> Work request:
Reproduce all of the entries character for character, while leaving out any pictures they contain.

Study material Start Marker

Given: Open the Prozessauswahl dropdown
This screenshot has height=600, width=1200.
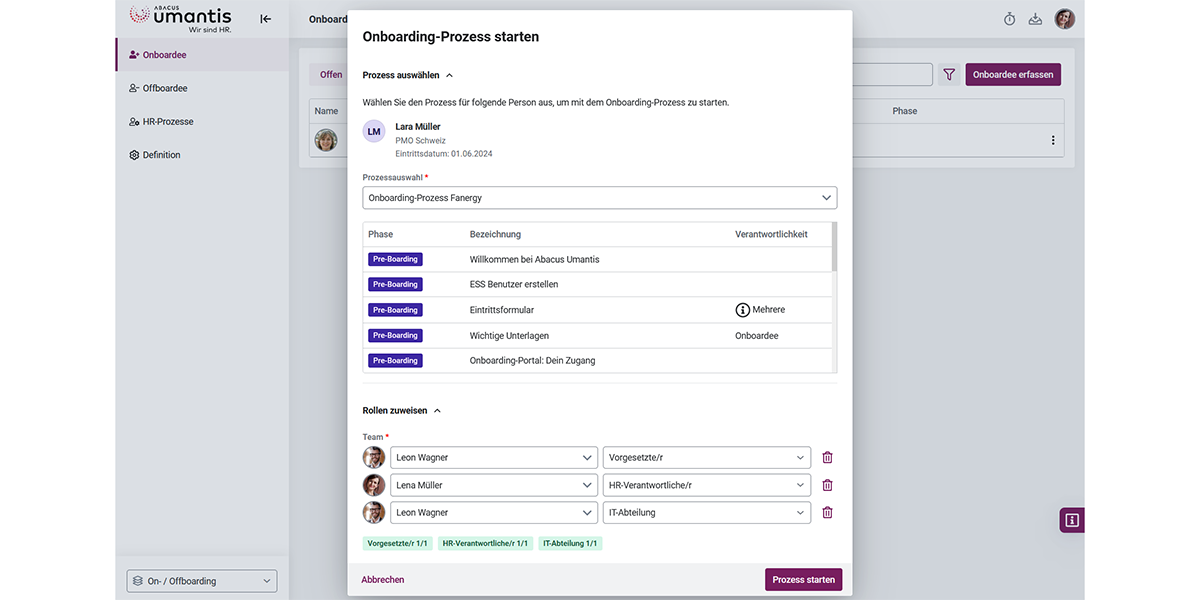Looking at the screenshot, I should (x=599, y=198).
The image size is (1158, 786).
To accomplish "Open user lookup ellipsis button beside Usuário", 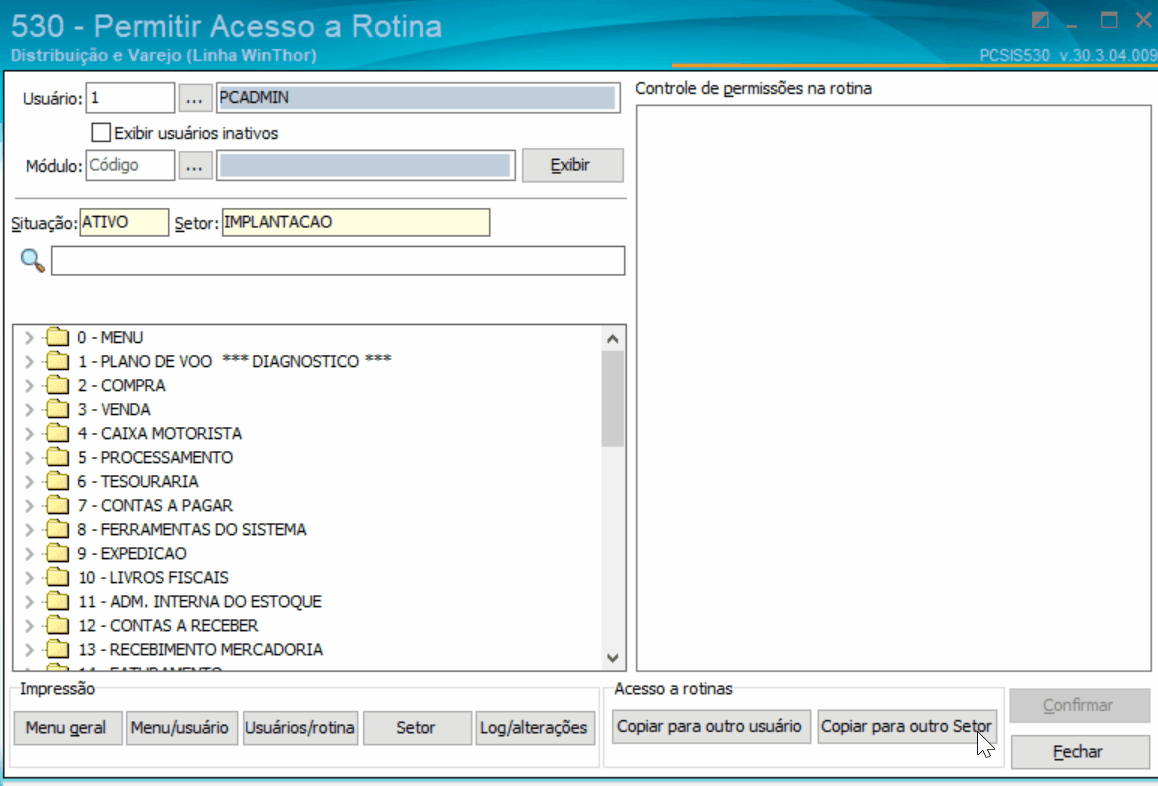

Study material End Marker

> Answer to this task:
Given: Open the Prozessauswahl dropdown
This screenshot has height=600, width=1200.
Looking at the screenshot, I should (x=599, y=198).
The image size is (1158, 786).
To accomplish "Open user lookup ellipsis button beside Usuário", 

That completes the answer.